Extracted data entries
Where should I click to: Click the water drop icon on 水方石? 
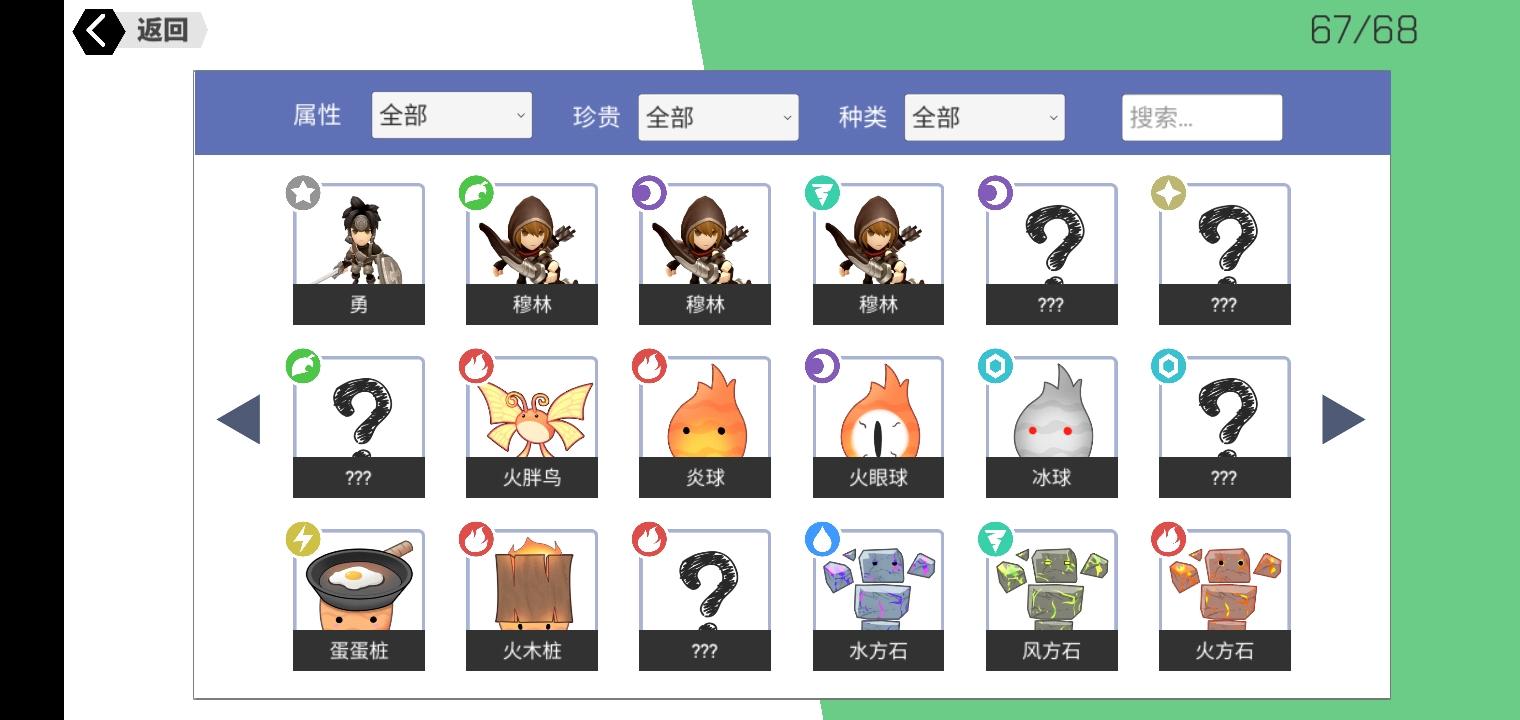pos(822,539)
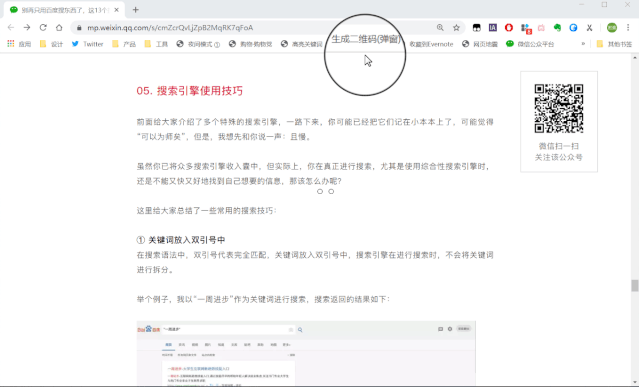
Task: Open the 收藏到Evernote bookmark
Action: (431, 44)
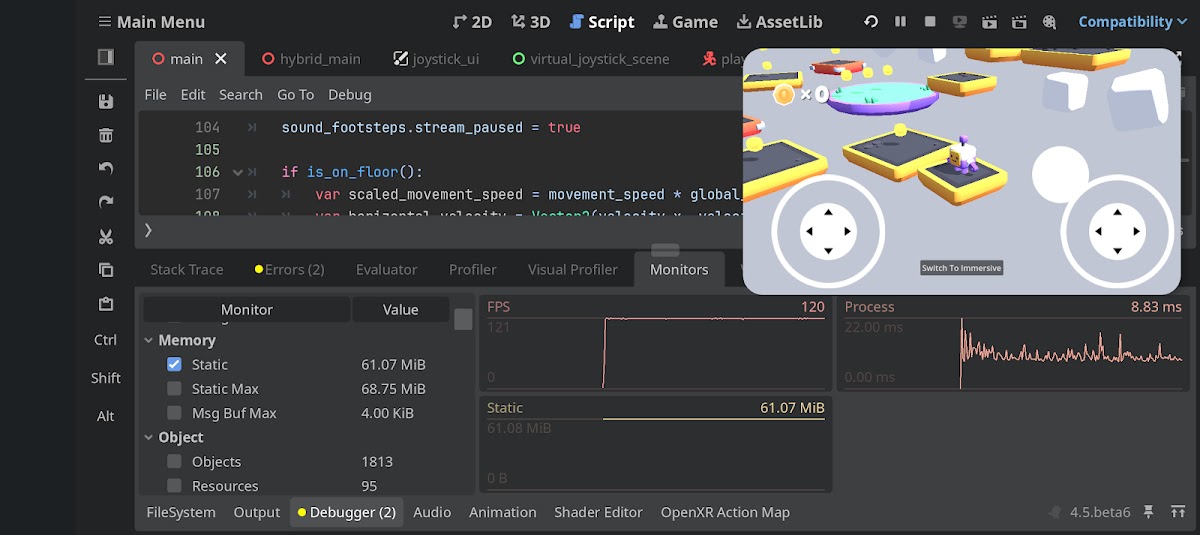Enable the Objects monitor checkbox

point(175,462)
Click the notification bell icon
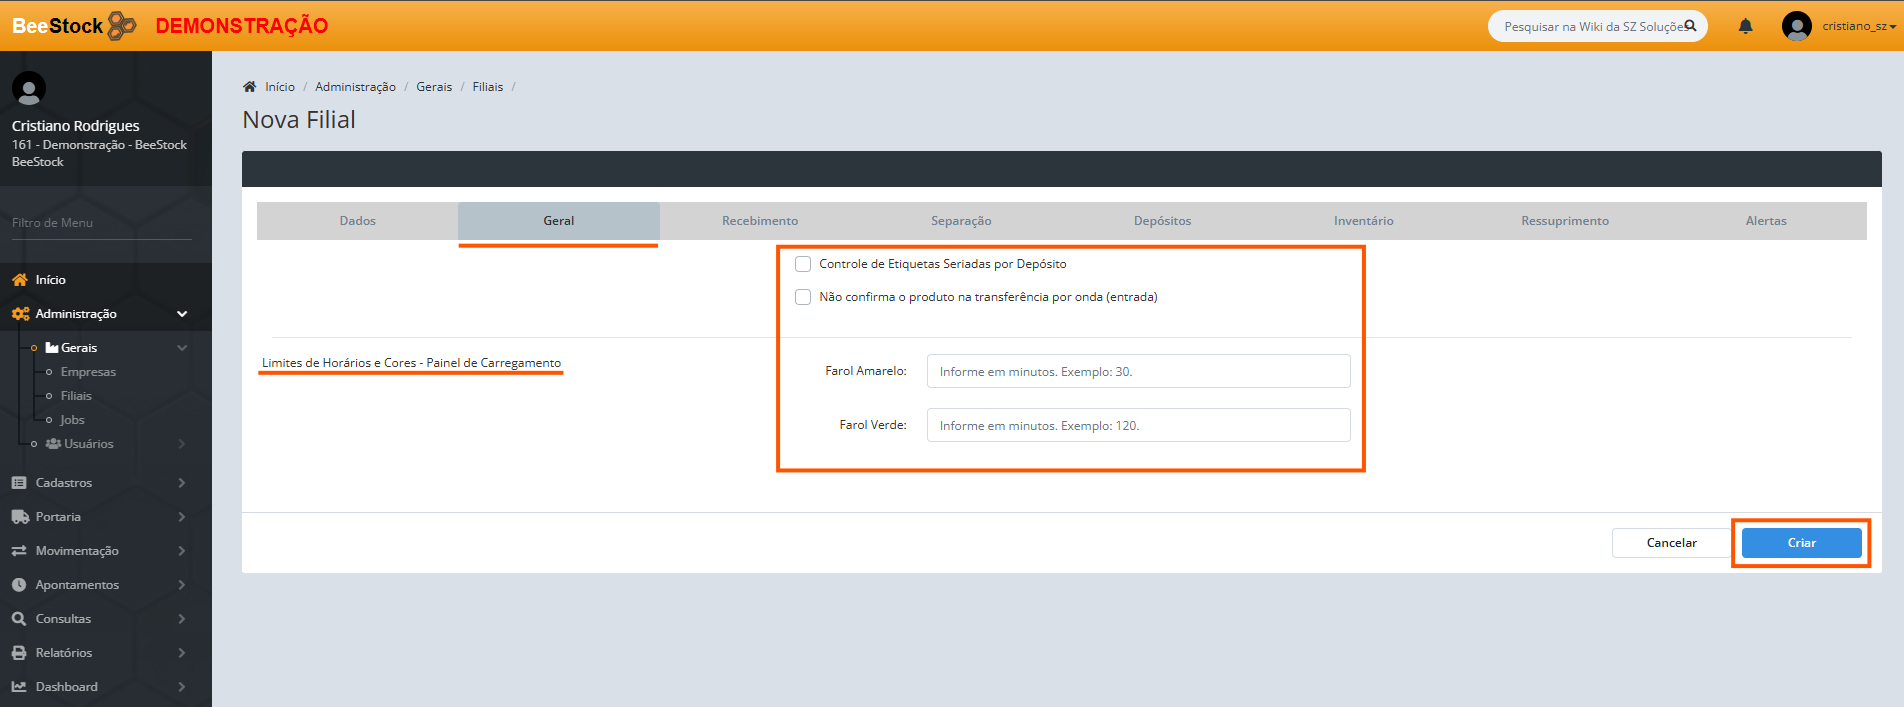 click(x=1745, y=26)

* **AIM OF THE EXERCISE**:
What is needed is a verbatim copy of the entries, leaving out any pictures.

* **WRITTEN SOLUTION**:
Where should I click to: Click the water drop icon on 水方石? 
pos(822,539)
Task: Open the 收藏到Evernote bookmark
Action: (431, 44)
Enable the Objects monitor checkbox

point(175,462)
Click the notification bell icon
 click(x=1745, y=26)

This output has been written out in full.